Limitations and Caveats
-
Weight identity is rare across unrelated models: Deduplication only helps when models share a common lineage or training procedure.
-
Single-process requirement: The current implementation requires
VLLM_ENABLE_V1_MULTIPROCESSING=0, which may not be suitable for all deployment scenarios. -
No cross-process sharing: Deduplication does not work across separate GPU processes. Future work could explore shared memory segments or memory-mapped approaches.
-
Hashing overhead: While small (under 1% of load time), hash computation is non-zero. The
min_tensor_bytesparameter allows skipping small tensors. -
Registry memory overhead: The
TensorDedupRegistrymaintains references to all cached tensors. This is negligible compared to tensor storage but present.
Future Work
-
Empirical quality studies: Systematic comparison of frozen base substitution vs. quantization across model families and tasks.
-
Training-time coordination: Fine-tuning recipes that explicitly freeze base layers, ensuring bit-identical weights for deduplication.
-
Checkpoint metadata standards: Conventions for marking shared layers in model cards and checkpoint formats.
-
Multi-process support: Shared memory or memory-mapped approaches to enable deduplication across worker processes.
Conclusion
Tensor deduplication provides automatic weight sharing across models with no changes to checkpoints, training, or the forward pass.
Results
- Multi-stage diffusion pipelines (DeepFloyd IF) achieve 32% memory reduction, with the text encoder becoming effectively free on the second stage
- Cross-model sharing (SDXL + CLIP) yields 3.4% savings even between components not designed for sharing
- LLM fine-tune variants typically share 5–25% of weights; identical models reach 50%
The implementation is ~280 lines and integrates at the weight-loading layer.

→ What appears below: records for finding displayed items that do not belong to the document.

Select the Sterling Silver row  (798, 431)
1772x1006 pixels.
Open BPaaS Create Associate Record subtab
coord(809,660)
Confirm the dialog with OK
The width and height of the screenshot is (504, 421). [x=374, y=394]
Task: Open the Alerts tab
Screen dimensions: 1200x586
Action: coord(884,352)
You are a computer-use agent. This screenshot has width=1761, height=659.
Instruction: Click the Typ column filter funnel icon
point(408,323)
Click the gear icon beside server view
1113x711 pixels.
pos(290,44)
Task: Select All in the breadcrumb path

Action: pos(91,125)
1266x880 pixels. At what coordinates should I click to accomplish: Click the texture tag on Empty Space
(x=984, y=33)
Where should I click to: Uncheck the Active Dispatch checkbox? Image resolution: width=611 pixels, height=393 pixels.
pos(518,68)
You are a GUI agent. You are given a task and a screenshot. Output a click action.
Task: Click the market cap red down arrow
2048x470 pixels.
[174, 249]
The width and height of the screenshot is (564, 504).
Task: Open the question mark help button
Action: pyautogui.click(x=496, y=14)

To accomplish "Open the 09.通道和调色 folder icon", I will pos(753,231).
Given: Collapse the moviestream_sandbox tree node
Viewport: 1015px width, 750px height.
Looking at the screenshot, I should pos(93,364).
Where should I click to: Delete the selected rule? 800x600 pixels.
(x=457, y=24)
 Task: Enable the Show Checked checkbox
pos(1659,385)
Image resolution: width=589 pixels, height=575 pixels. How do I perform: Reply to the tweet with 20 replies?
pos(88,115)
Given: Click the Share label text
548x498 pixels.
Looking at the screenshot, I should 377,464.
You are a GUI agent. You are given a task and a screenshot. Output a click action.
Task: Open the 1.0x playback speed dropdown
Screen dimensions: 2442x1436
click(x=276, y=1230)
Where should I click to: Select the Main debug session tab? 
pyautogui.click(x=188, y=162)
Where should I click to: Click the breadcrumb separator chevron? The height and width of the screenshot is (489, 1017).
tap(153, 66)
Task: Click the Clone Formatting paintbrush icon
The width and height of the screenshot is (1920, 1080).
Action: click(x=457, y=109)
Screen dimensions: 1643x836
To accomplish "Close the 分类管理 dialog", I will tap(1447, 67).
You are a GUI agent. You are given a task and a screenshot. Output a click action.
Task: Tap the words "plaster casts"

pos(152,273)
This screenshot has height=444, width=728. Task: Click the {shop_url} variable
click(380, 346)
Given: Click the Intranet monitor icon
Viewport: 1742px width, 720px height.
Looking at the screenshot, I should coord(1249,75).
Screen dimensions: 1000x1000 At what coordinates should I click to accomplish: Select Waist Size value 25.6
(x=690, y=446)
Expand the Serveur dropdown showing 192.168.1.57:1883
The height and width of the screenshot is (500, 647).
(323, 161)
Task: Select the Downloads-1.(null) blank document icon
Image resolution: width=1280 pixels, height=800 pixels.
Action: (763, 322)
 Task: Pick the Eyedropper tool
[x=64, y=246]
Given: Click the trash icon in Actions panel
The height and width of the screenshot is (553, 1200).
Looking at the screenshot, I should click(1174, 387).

The proof-of-concept is available at inferno-sh/inferno-lab-vllm#2. Feedback welcome.
Reproducing the Results
LLM deduplication (vLLM):
git clone [email protected]:inferno-sh/inferno-lab-vllm.git
cd inferno-lab-vllm
uv venv && source .venv/bin/activate && uv sync
VLLM_ENABLE_V1_MULTIPROCESSING=0 python tensor_dedup_vllm.py
Diffusion deduplication (Diffusers):
git clone [email protected]:inferno-sh/inferno-lab-tensor-dedup.git
cd inferno-lab-tensor-dedup
uv venv && source .venv/bin/activate && uv sync
python tensor_dedup_diffusers.py
See the inferno-lab-tensor-dedup repo for SDXL and DeepFloyd IF reproduction scripts.